We developed a novel fluorescence protection assay strategy toward aptamer sensors for homogeous detection of IgE. This strategy relied on inhibition of antibody-induced quenching of FITC label by aptamer–IgE binding. Because interferences from non-specifically interacting proteins could be precluded by competitive interaction of antibody FITC, this strategy could provide improved specificity as compared with other aptamer sensor strategies (16–22). Moreover, it was possible to adjust the resistance to non-specific interactions via selection of antibodies with varying binding affinities.

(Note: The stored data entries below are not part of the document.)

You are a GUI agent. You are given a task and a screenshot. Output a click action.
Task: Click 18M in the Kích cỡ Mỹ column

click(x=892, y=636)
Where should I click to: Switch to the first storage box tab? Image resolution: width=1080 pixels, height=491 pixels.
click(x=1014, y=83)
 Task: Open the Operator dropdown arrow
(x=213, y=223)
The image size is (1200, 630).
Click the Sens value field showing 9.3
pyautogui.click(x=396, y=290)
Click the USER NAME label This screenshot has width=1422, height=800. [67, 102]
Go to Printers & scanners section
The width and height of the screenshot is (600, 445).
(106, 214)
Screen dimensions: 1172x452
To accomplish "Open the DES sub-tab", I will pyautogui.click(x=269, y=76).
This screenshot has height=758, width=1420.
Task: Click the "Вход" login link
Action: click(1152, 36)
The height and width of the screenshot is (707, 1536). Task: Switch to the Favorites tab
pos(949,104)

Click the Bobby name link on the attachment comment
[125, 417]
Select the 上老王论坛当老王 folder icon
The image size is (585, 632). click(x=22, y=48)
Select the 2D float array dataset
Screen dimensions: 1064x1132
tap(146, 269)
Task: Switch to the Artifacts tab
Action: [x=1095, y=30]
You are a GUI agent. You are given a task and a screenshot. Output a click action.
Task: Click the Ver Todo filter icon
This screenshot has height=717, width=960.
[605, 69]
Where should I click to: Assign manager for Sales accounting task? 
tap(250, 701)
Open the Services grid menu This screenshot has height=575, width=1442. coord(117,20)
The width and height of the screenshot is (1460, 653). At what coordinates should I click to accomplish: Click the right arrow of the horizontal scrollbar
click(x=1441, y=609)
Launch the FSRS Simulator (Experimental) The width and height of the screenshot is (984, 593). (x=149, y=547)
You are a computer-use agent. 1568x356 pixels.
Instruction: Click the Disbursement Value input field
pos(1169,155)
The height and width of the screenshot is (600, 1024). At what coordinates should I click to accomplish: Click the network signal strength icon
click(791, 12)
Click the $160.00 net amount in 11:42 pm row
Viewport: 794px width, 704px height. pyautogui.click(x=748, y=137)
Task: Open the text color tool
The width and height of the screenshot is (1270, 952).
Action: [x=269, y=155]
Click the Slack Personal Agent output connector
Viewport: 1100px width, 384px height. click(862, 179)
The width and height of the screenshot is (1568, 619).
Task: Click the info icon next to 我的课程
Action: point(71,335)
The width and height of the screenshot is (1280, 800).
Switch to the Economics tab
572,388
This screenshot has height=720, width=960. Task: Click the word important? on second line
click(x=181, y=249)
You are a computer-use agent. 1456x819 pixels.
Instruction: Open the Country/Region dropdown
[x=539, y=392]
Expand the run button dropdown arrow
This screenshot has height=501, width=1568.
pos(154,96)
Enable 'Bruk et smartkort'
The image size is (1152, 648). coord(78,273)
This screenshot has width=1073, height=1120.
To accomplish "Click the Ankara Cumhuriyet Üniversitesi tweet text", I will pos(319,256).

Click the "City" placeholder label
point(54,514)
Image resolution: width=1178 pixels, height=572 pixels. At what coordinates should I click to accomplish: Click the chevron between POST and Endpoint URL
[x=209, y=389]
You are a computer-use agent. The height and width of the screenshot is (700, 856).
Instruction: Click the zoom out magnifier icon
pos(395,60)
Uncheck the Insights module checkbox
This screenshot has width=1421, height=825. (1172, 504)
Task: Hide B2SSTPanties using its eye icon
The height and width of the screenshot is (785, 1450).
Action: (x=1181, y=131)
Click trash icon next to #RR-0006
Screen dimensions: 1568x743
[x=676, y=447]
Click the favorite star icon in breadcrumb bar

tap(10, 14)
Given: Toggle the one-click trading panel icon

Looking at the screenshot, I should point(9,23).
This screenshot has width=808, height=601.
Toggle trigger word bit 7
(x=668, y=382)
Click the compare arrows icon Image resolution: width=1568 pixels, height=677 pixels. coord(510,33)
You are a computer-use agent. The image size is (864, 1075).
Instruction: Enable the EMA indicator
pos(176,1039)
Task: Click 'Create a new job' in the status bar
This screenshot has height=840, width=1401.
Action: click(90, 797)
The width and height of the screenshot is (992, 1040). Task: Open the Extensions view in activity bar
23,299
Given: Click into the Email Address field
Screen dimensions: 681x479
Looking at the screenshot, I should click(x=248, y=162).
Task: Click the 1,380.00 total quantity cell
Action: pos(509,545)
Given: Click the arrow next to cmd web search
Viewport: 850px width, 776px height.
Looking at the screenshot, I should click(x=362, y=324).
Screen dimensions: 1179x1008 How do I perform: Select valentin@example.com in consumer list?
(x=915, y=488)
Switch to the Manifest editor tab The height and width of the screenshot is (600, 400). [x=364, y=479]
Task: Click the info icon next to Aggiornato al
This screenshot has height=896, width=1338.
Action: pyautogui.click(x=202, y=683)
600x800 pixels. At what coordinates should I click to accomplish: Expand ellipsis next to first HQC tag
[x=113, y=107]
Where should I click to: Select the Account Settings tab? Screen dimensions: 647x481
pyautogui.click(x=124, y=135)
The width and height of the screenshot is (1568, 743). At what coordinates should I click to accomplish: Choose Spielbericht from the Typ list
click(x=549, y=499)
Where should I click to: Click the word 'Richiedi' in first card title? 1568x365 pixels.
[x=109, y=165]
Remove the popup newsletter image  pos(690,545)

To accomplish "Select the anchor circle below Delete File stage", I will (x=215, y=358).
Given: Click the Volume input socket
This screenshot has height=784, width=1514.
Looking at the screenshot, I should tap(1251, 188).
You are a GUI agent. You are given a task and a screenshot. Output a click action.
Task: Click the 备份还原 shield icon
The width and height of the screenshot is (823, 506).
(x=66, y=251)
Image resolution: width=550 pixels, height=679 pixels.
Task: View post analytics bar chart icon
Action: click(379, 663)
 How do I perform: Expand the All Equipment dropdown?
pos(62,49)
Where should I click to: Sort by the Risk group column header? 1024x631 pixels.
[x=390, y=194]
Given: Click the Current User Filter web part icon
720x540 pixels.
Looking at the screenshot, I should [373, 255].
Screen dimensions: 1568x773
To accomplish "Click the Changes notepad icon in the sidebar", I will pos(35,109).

The method could be applied directly to detecting other proteins by use of corresponding aptamers through optimization of the FITC labeling site. Also, the strategy could be implemented for multiplex detection of multiple proteins by using different fluorophore labels with non- overlapping emission peaks, provided that their quenching antibodies were available (29,30). Because of its homogeneous assay format, this technique could show great robustness, easy operation and scalability for parallel assays of hundreds of samples. In view of these advantages, the fluorescence protection assay strategy might create a new methodology for developing sensitive, selective aptamer sensors in homogeneous detection of proteins.

FUNDING

National Natural Science Foundation of China (grants 21025521, 21035001 and 20875027); National Key Basic Research Program (grant 2011CB911000); European Commission FP7-HEALTH-2010 Programme-GlycoHIT (grant 260600); Program for Changjiang Scholars and Innovative Research Team in University; Natural Science Foundation of Hunan Province (grant 10JJ7002). Funding for open access charge: National Key Basic Research Program (grant 2011CB911000).

Conflict of interest statement. None declared.